--- RECORDED DATA ---
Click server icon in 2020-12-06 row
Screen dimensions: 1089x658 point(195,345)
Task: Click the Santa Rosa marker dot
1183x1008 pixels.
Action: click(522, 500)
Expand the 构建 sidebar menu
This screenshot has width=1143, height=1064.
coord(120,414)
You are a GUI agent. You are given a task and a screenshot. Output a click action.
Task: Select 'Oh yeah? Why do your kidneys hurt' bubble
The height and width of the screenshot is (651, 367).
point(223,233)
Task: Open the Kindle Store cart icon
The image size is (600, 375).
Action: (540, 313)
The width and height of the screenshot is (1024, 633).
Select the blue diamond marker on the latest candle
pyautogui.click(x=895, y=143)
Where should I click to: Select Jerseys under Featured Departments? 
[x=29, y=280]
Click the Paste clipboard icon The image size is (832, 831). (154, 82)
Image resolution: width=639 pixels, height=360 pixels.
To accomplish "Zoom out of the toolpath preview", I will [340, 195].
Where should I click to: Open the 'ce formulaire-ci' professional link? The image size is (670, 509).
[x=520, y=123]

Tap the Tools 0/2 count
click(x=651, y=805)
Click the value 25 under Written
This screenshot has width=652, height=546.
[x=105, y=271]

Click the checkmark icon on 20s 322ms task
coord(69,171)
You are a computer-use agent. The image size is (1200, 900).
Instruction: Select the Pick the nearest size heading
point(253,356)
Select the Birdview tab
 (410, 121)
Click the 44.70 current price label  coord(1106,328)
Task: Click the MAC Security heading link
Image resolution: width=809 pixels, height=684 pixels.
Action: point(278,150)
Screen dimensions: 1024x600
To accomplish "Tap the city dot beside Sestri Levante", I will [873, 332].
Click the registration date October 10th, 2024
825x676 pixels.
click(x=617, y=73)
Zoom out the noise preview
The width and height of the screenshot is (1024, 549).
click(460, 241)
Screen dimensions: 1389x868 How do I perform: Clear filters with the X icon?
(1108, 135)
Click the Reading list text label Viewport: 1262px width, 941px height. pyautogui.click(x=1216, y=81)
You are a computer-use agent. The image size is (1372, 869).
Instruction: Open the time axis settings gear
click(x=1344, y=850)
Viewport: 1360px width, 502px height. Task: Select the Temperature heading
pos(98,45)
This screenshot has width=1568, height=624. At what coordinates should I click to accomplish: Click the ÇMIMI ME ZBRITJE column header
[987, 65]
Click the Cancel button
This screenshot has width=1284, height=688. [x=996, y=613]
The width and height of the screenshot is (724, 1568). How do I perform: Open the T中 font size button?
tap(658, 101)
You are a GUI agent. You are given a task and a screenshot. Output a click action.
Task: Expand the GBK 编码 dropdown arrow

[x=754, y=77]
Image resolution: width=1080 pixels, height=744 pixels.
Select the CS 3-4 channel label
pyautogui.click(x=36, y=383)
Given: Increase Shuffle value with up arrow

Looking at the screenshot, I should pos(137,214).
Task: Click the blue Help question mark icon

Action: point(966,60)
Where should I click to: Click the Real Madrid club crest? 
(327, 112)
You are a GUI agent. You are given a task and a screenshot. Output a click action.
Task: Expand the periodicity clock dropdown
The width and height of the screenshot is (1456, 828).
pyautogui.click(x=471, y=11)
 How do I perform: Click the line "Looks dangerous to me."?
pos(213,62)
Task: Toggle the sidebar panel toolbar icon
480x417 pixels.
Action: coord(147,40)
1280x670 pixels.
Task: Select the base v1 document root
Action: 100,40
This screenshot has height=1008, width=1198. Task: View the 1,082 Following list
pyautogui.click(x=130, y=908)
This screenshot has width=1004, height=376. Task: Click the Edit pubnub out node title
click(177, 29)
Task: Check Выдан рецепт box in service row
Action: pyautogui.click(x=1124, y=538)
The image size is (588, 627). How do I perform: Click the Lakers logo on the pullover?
---
WHAT YOU SHOULD DO ▸
Give every line of the material that includes the string "computer".

COMPLETED TASK ▸
You are a computer-use agent. The image size is (1200, 900).
You are a computer-use agent. The image size is (1372, 869).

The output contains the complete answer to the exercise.